Me per questo tedio angoscioso d’autunno, me porta
lungi da ’l mare, lungi da la patria,
il mostro: su ’l volto io l’estrema carezza, l’estremo
bacio sentomi tepido di lacrime,
e i materni aneliti; ancora ne l’anima suonan
le rotte voci ch’ella mettea piangendo,
ancor l’immagine cara protendere io veggo
le braccia in ultimo impeto disperato.
O madre, mi chiama un intenso desio di battaglie
a genti ignote, lungi, ad ignoto cielo!
Pur, dolce l’incanto de’ tuoi sereni occhi e il consiglio
dolce m’era; una pace nova fluir pe ’l sangue
io sentivami quando, riarso la faccia, sfinito
le membra a le corse folli, ai galoppi, a ’l nuoto,
su le ginocchia il capo selvaggio posavati e lene
la tua man scorreami entro le calde chiome.

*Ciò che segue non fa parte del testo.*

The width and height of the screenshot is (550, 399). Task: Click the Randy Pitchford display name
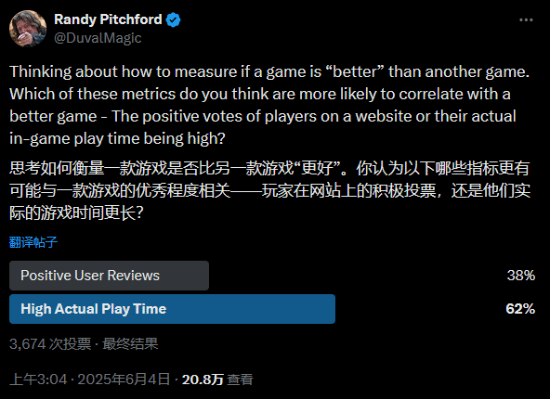[108, 19]
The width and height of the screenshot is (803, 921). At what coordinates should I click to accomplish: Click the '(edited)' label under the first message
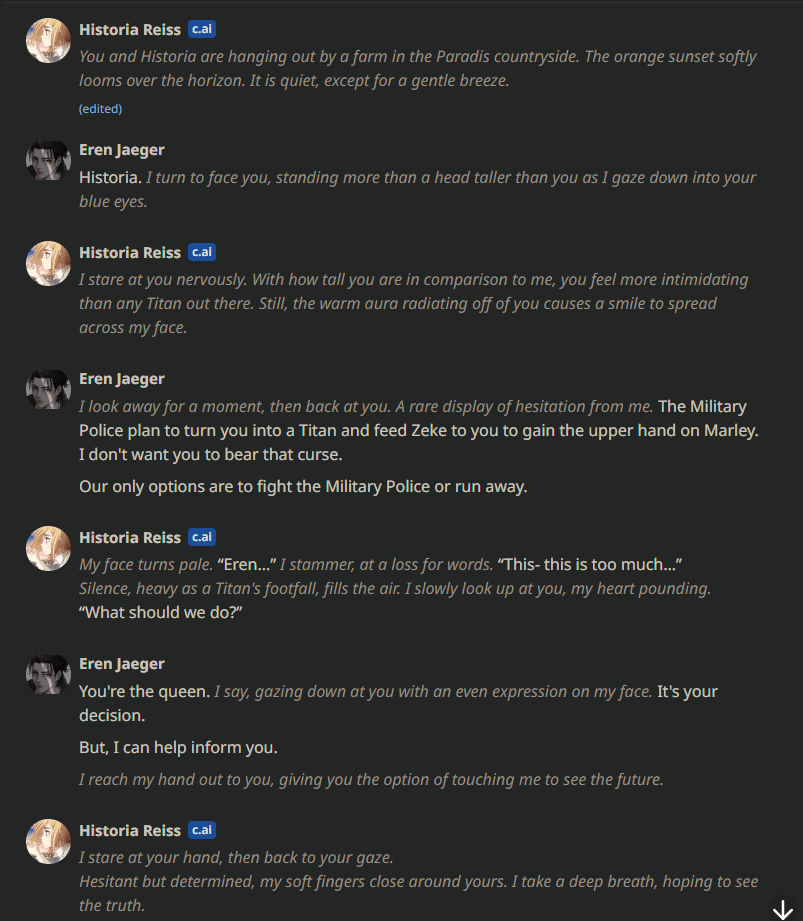click(x=100, y=108)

Entravan ne le chiome libere i venti ed il petto
ai venti libero gl’inni di gioia dava.
Oh inni squillanti da ’l petto per l’ima boscaglia
tra l’alenare di mille verdi vite,
belli inni sonanti, ne l’albe di maggio, a ’l galoppo
de ’l mio poledro, lungo le fratte in fiore!
Sotto la coscia serrata il palpito de’ fianchi
tiepidi io sentiva, ne le narici l’aspro
effluvio de’ crini: tendeansi i muscoli, i nervi
de ’l garretto sì come archi di acciaio; e, tutte
date le briglie, andavam tra la polve… — Salute,
dicean cortesi li alberi — o centauro!
Salute! — dicean frementi a la guazza li atleti,
tutti di germini vivi a l’amor de ’l sole.
Ma non gl’inni, ma non gl’inni valeano un tuo sguardo,
o Lalla, o candida suora di Beatrice;
non gl’inni valeano il sì de la bocca tua, d’onde
fluiva limpida la melodia di Cino.
Bella bella bella veniva ella giù pe’ declivi,
sotto la gloria de le fiorite estive;
dinanzi, l’Adriatico glauco apriva occhi d’oro
a miriadi tremuli su le selvagge rive;
ed ella protesa le braccia, pe’ gli omeri il crine,
sì come una iddia giovine, — O mare, o mare! —
invocava scendendo: tingeanle il candido viso,
tripudiando, que’ miei più fieri soli…
Addio, mare! Tu li ultimi ululi a ’l convoglio fuggiasco
dài; a te io tutte do le mie strofe. Andate,
andate, figlie de l’anima, simili a torma
di procellarie ne la burrasca, andate!
Me attende una torva battaglia, me forte recluta
un fratel ritto sovra gli spaldi chiama:
ode ei cupi rantoli di strozze fameliche, a ’l fondo
come un brulichìo turpe di vermi umani;
ode ei singulti di laceri petti, infantili
gemiti, aneliti, misere bestemmie…
Non più sogni, non ozii. L’azza sfavilli ne ’l pugno
salda; guardi l’occhio vigile a l’avvenire.